Does any one of you know how to raytrace a NURBS of degree 2?

This is my equation (no real NURBS equation):

given :
(A to I are 3d vectors)
A
B
C
D
E
F
G
H
I

a = 2(B-A)
b = 2B-A-C
c = 2(E-D)
d = 2E-D-F
e = 2(H-G)
f =  2H-G-I

(a to f are defined to have the equation a bit shorter later)

o
r
(o and r are 3d vectors again)

searched :
u, v (, t)

to solve :

(A+au-bu²) + ((D+cu-du²)-(A+au+bu²))2v - (2(D+cu-bu²)-(A+au-bu²)-(G+eu-fu²))v² = o+rt
(NURB) = (LINE)

Solution

  • There is quite a bit of literature on the subject for example https://www.researchgate.net/publication/232644373_Direct_and_fast_ray_tracing_of_NURBS_surfaces . This is for general NURBS. Not sure if you can simplify things for quadratic NURBS.

    The basic idea is to think of your ray as the intersection of two planes N . r = a, M . r = b. With N, M normal vectors to the planes, a, b constants. If r = R(u,v) is you NURB function. This gives you two equations in two variables to solve.

    This is where I'm a little unsure. I think for quadratics NURBS you can represent the function as a quotient of two quadratic polynomials R(u,v) = P(u,v) / Q(u,v), where P is vector valued and Q is just a 1D polynomial. If so the equation you want to solve are

    N . P(u,v) = a Q(u,v) M . P(u,v) = b Q(u,v)

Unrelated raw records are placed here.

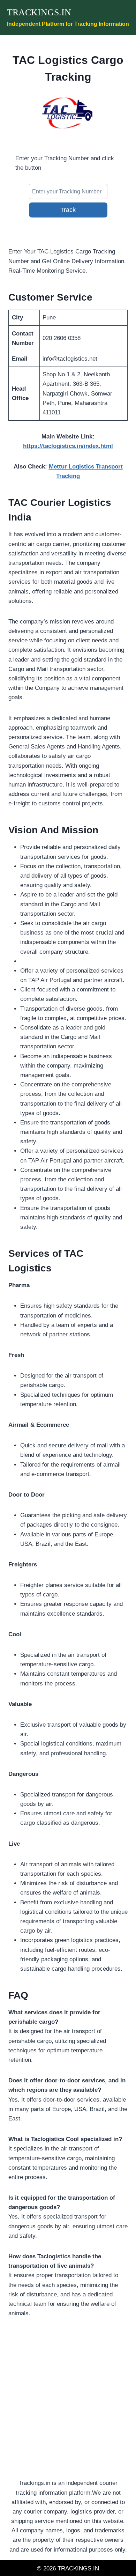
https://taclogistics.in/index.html (68, 446)
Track (68, 209)
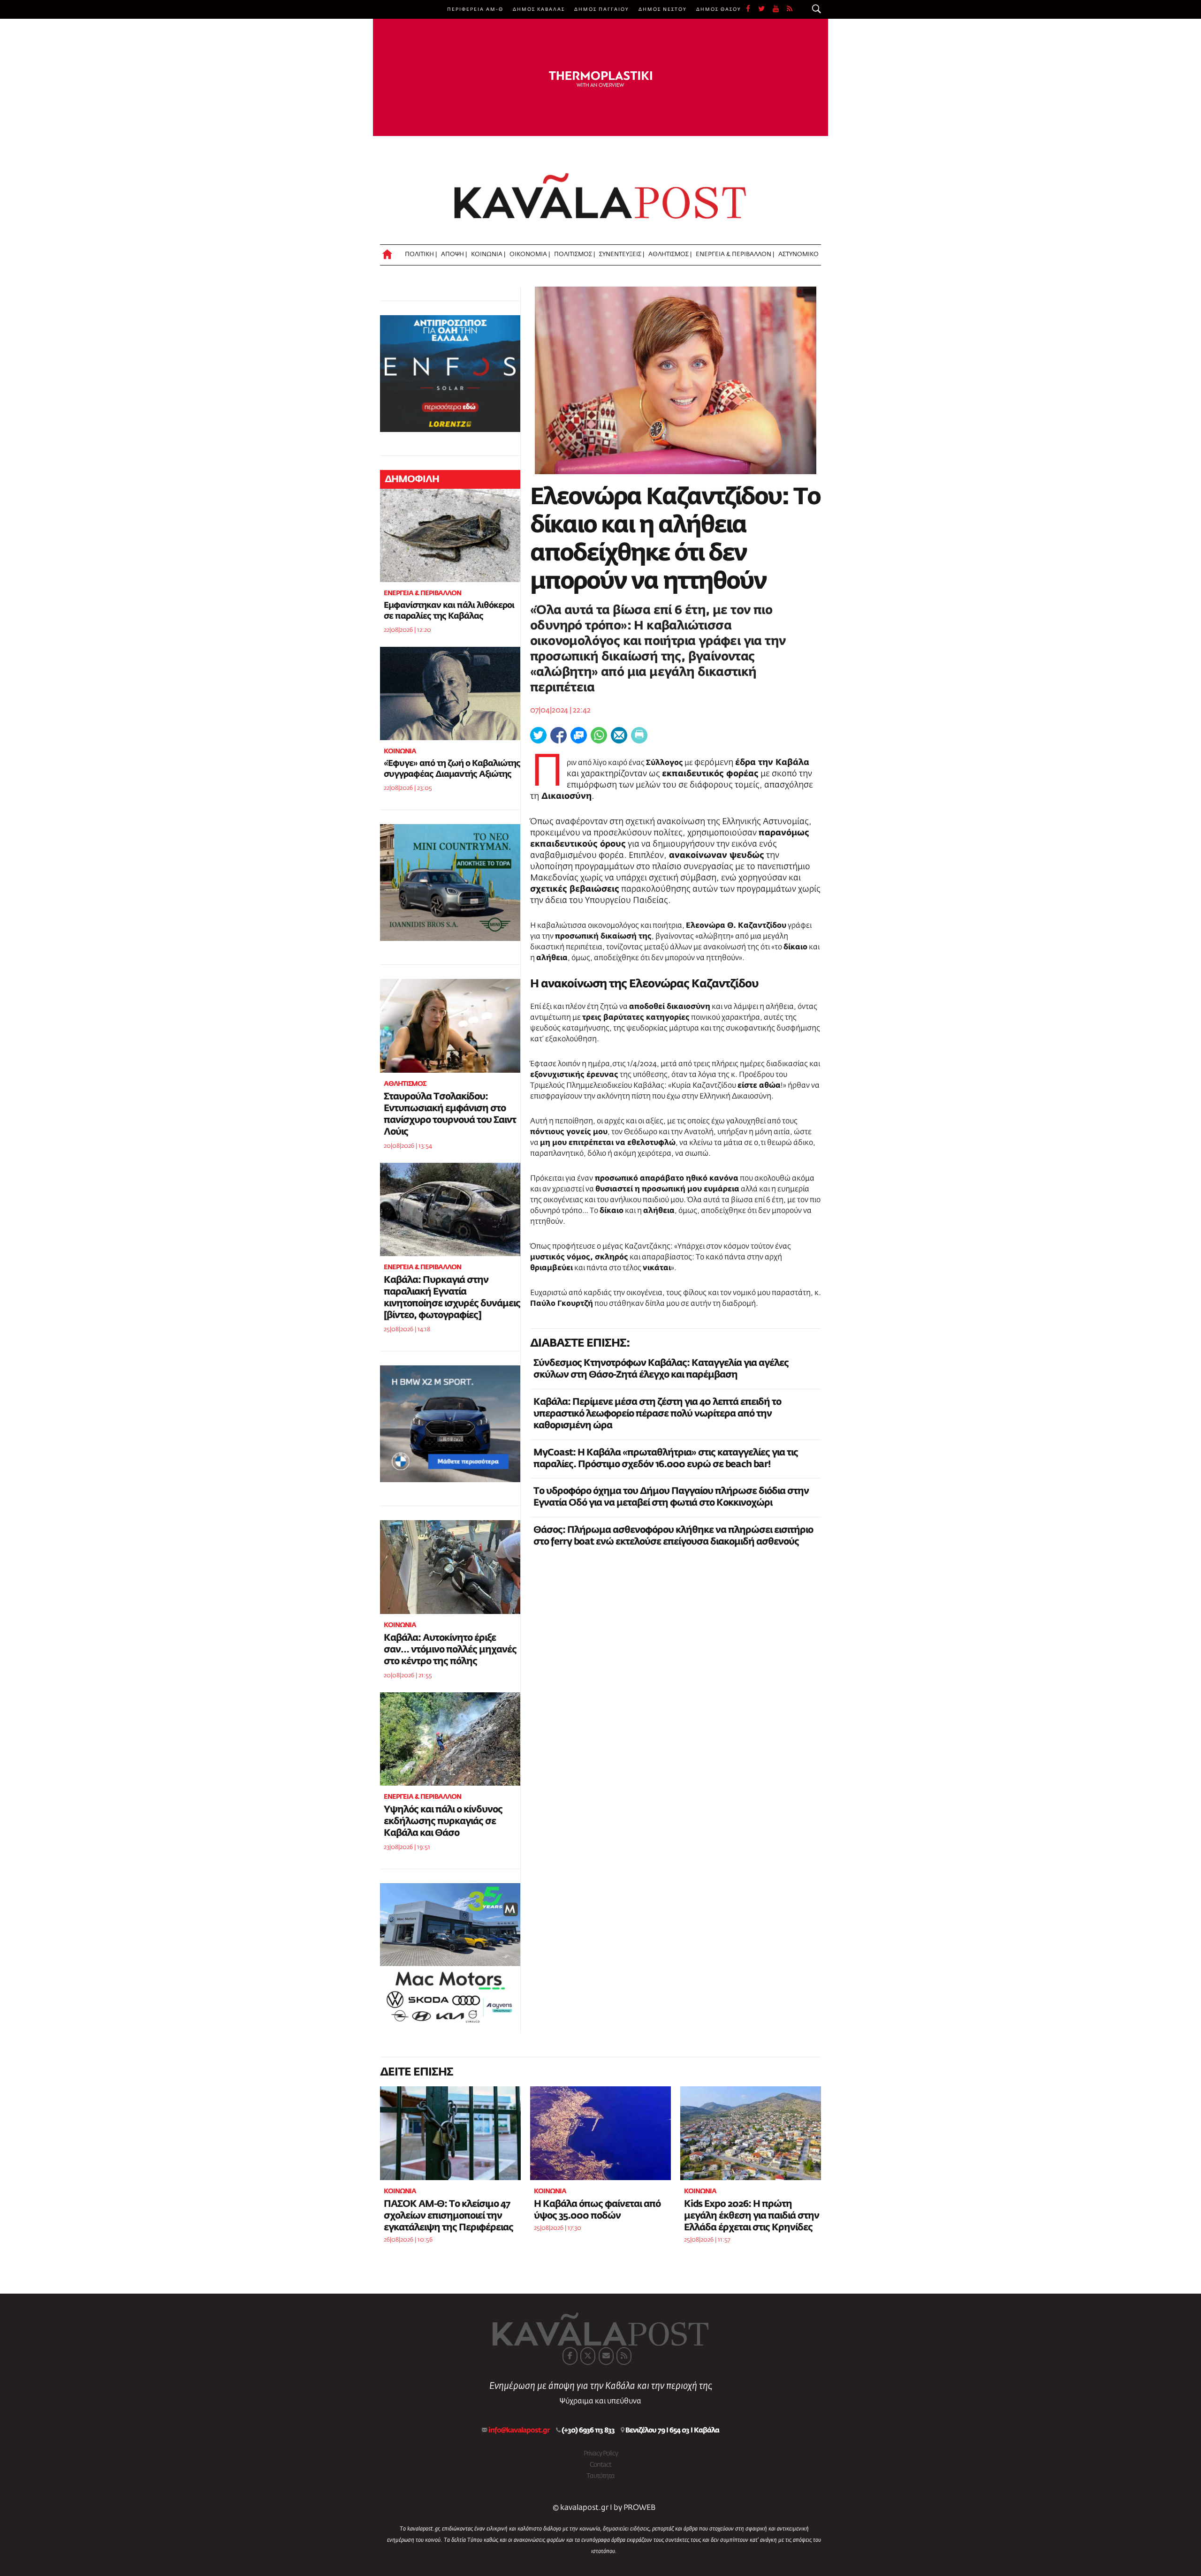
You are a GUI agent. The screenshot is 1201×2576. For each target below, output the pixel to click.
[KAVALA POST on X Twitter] (587, 2356)
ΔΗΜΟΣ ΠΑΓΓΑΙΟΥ (601, 9)
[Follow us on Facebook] (752, 9)
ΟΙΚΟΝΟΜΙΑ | (529, 254)
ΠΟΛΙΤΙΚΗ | (421, 254)
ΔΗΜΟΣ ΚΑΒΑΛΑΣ (539, 9)
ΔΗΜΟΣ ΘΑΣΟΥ (718, 9)
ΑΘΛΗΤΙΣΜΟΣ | (670, 254)
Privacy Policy (601, 2453)
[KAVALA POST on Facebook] (570, 2356)
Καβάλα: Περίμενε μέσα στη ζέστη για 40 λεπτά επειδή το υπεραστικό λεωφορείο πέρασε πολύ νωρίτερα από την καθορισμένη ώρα (657, 1413)
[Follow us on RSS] (790, 9)
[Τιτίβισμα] (538, 735)
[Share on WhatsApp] (599, 735)
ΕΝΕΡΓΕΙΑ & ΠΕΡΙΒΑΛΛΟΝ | (735, 254)
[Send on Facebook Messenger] (578, 735)
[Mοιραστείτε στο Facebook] (558, 735)
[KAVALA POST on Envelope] (606, 2356)
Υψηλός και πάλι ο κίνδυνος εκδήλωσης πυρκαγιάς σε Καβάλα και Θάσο (443, 1821)
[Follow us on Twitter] (765, 9)
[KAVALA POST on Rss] (623, 2356)
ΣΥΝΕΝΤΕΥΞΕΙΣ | (621, 254)
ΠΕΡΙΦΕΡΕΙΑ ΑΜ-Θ (475, 9)
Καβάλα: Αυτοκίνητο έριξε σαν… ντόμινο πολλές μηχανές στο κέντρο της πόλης (450, 1649)
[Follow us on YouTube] (780, 9)
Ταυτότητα (600, 2476)
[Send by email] (619, 735)
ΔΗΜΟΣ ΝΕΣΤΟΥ (663, 9)
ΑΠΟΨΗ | (454, 254)
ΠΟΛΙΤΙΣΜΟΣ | (574, 254)
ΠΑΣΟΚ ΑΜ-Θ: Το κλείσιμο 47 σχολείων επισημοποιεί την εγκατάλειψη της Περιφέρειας (448, 2215)
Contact (600, 2465)
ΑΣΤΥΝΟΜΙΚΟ (798, 254)
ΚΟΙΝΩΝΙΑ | (488, 254)
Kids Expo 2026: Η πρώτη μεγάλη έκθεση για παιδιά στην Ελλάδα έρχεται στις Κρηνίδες (751, 2215)
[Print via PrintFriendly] (639, 735)
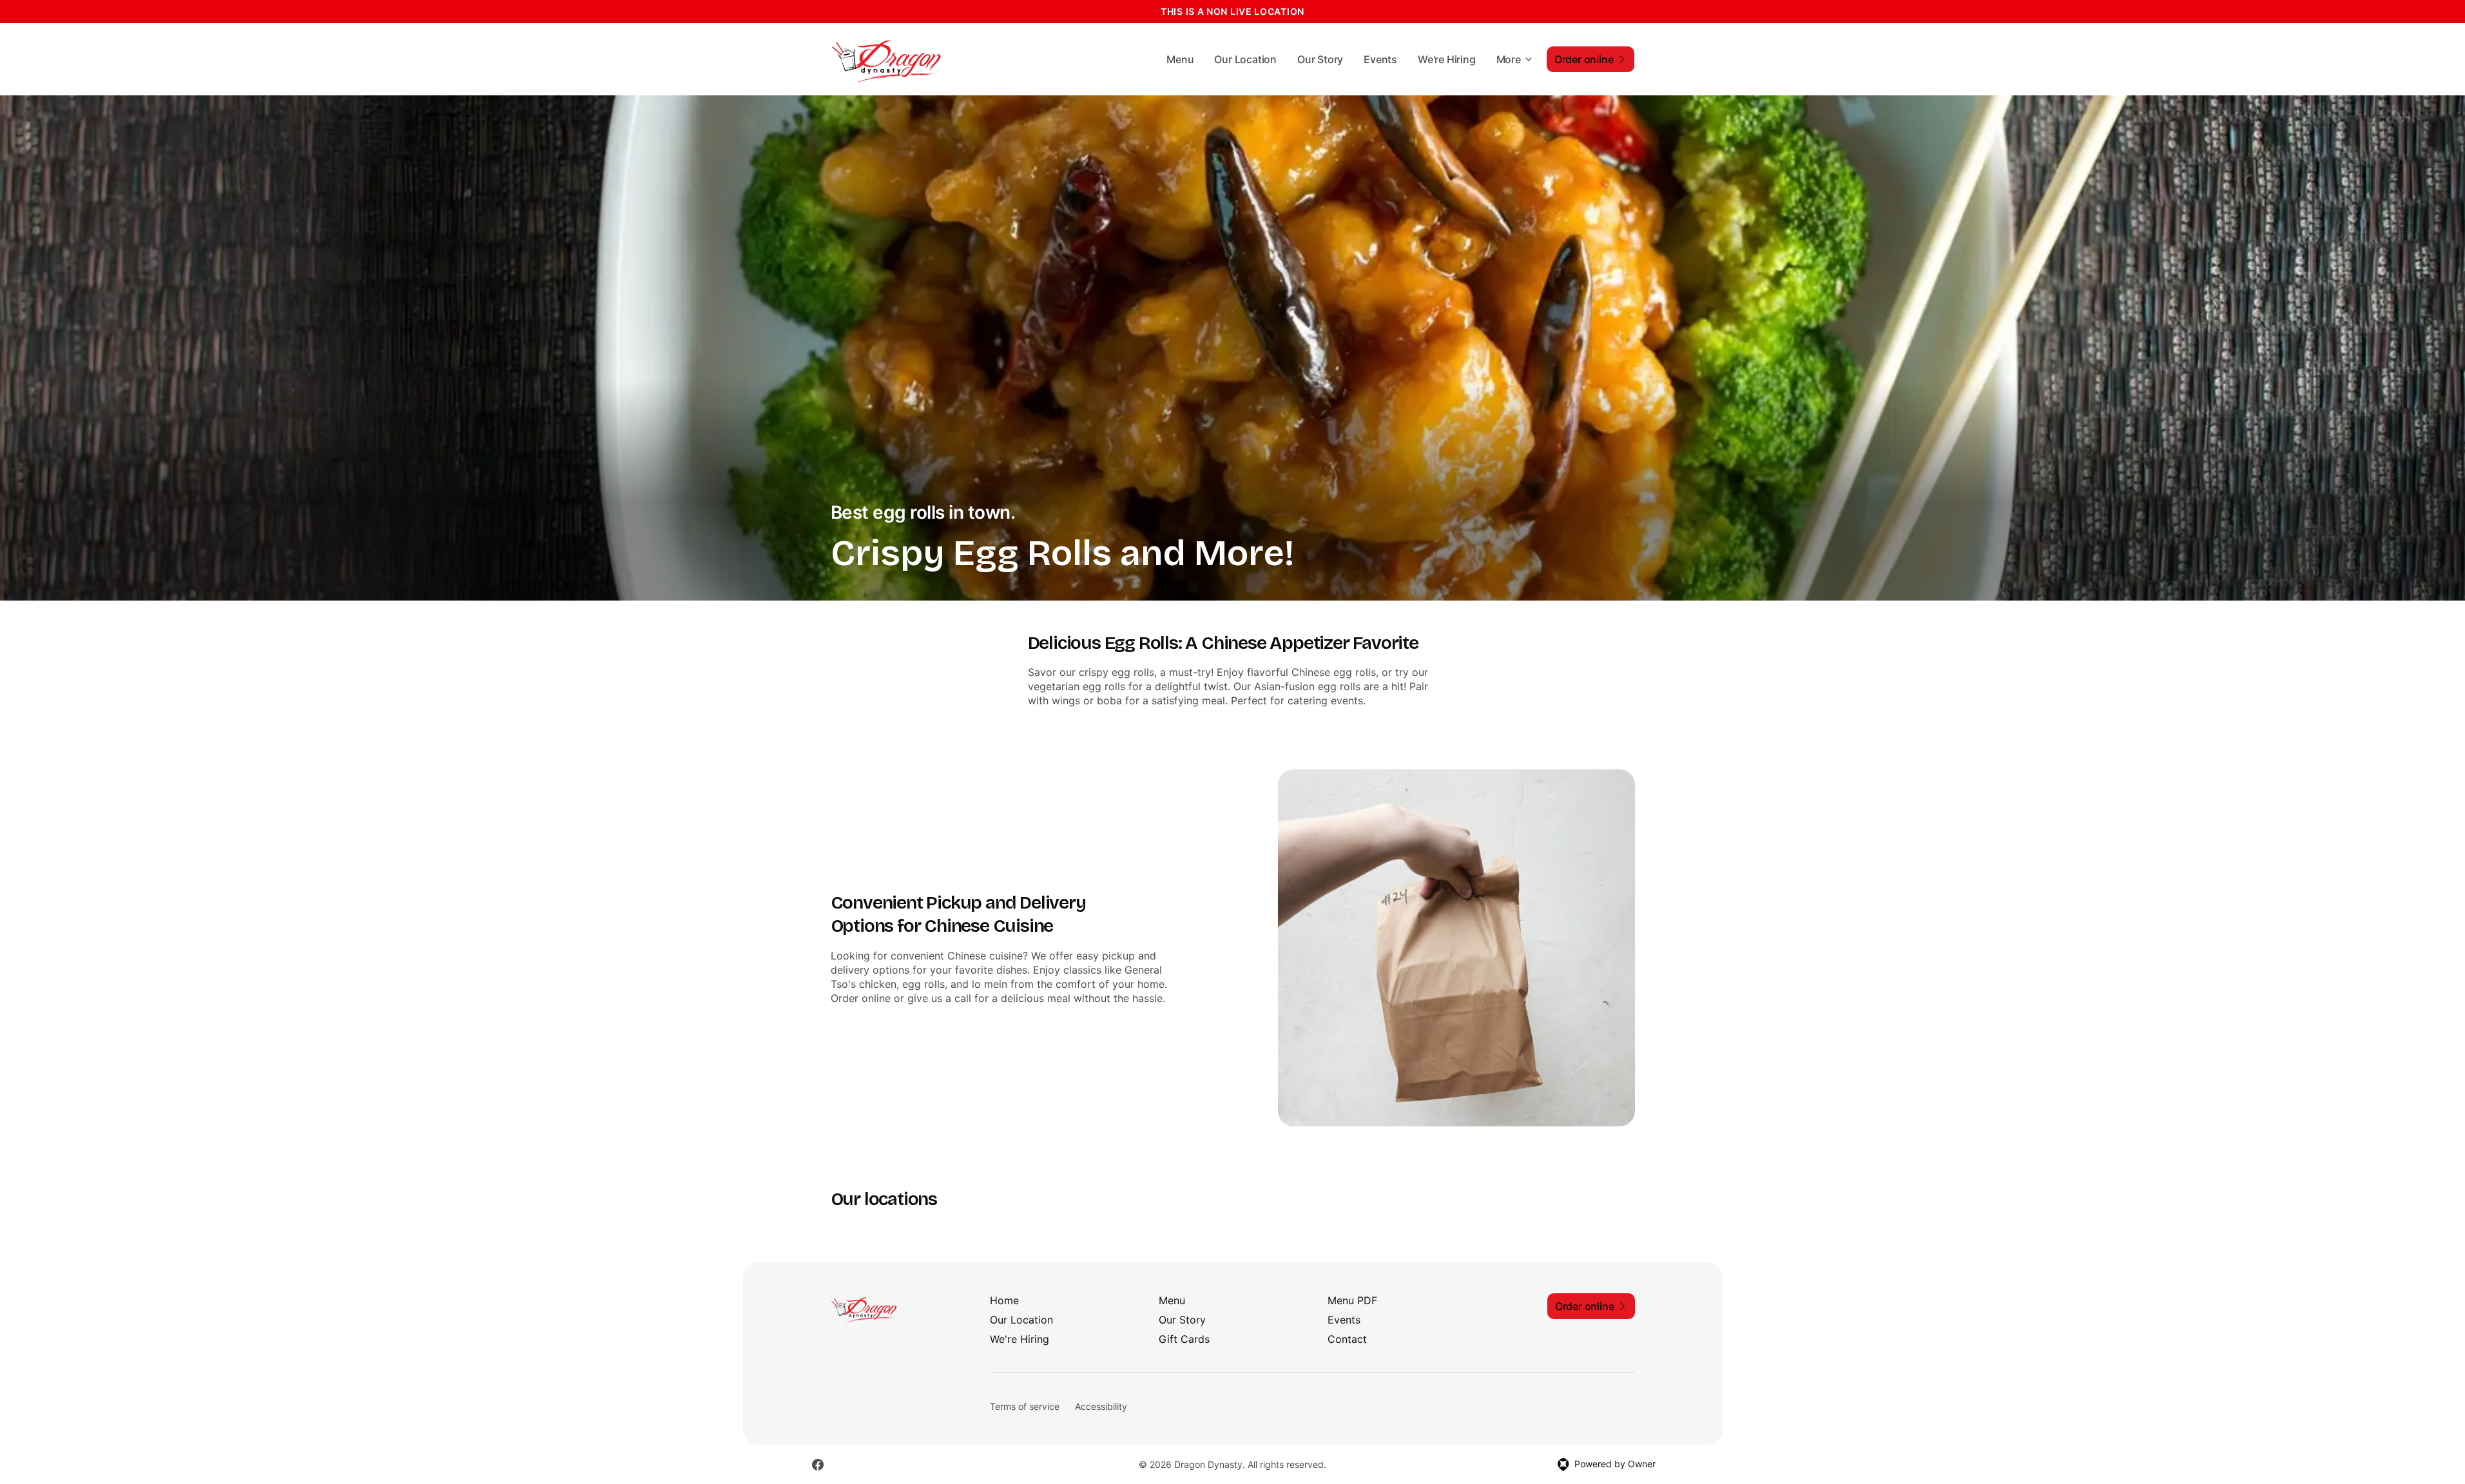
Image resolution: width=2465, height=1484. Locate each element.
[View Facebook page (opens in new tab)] (818, 1464)
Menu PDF (1352, 1300)
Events (1380, 59)
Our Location (1245, 59)
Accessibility (1101, 1406)
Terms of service (1024, 1406)
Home (1004, 1300)
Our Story (1320, 59)
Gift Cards (1184, 1339)
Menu (1180, 59)
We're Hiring (1447, 59)
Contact (1347, 1339)
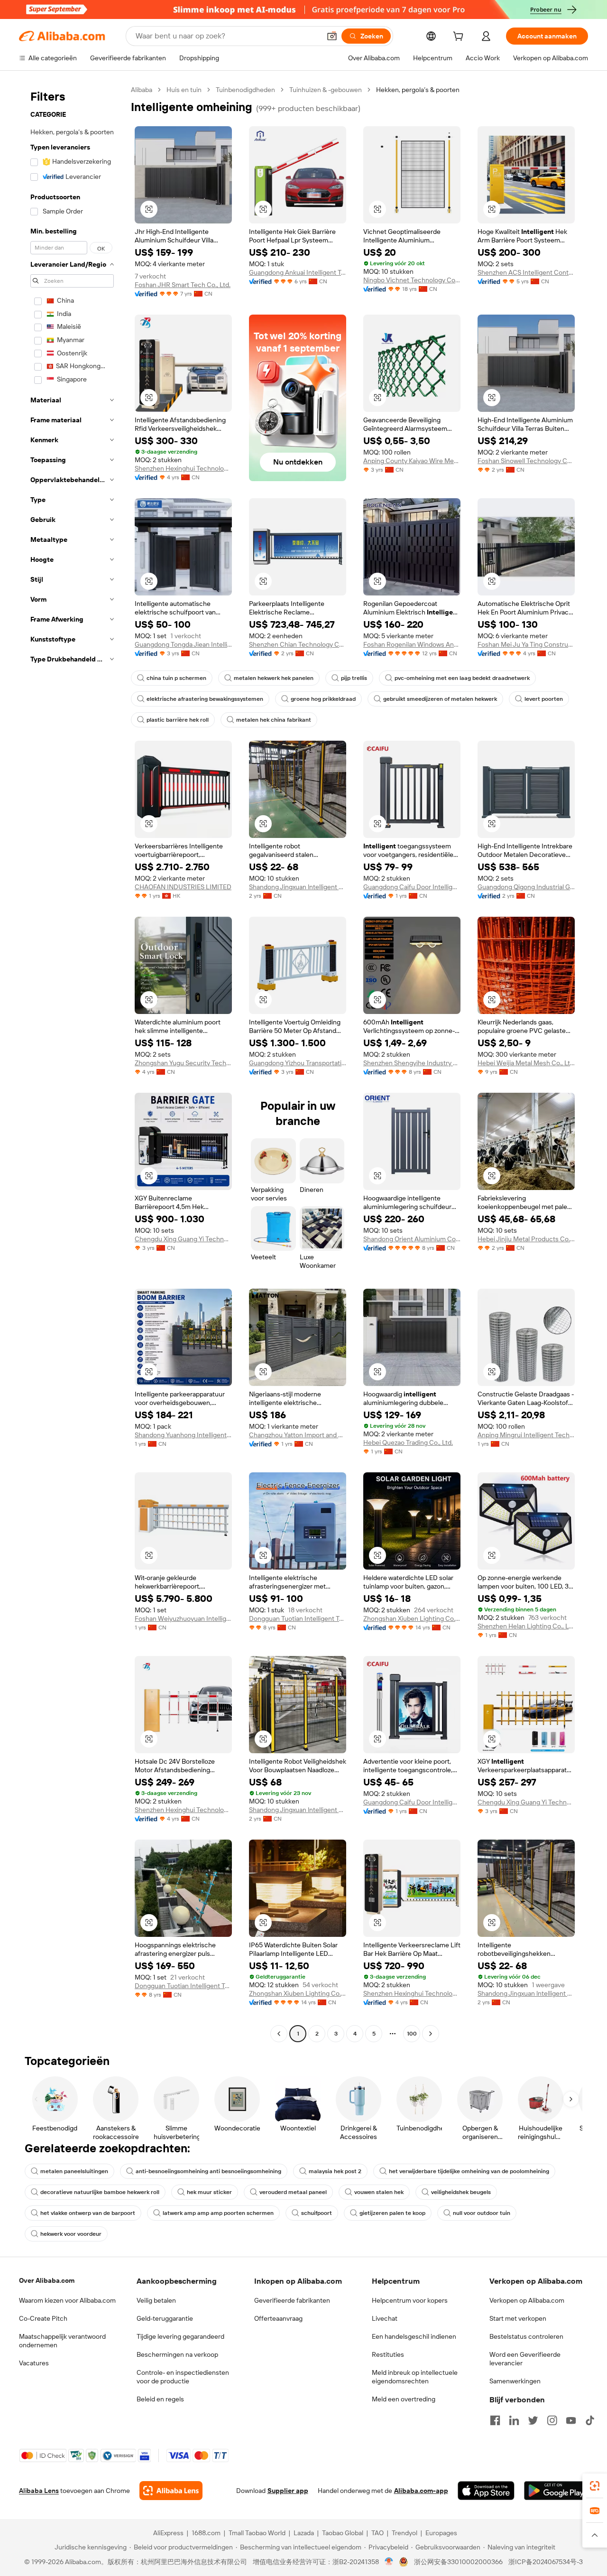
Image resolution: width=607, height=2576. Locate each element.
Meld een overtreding (403, 2399)
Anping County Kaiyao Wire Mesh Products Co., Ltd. (411, 461)
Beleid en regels (160, 2399)
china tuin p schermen (176, 678)
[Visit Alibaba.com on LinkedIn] (514, 2420)
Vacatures (34, 2363)
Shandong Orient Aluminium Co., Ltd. (411, 1239)
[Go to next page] (430, 2033)
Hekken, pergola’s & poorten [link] (418, 89)
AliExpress (168, 2533)
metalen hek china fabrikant (273, 719)
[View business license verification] (389, 2562)
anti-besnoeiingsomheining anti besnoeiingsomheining (208, 2171)
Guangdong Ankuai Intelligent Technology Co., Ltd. (297, 272)
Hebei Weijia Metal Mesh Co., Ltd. (526, 1063)
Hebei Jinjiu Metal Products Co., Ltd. (526, 1239)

    that is two quadratics in two variables. You can use a variety numerical methods like Newton's method or gradient descent and as the equations are quadratics it should converge relatively quickly.

    You will need to consider each patch separately (0 < u < 1/3, 0 < v < 1/3 etc.) to cope with the piecewise nature of the functions.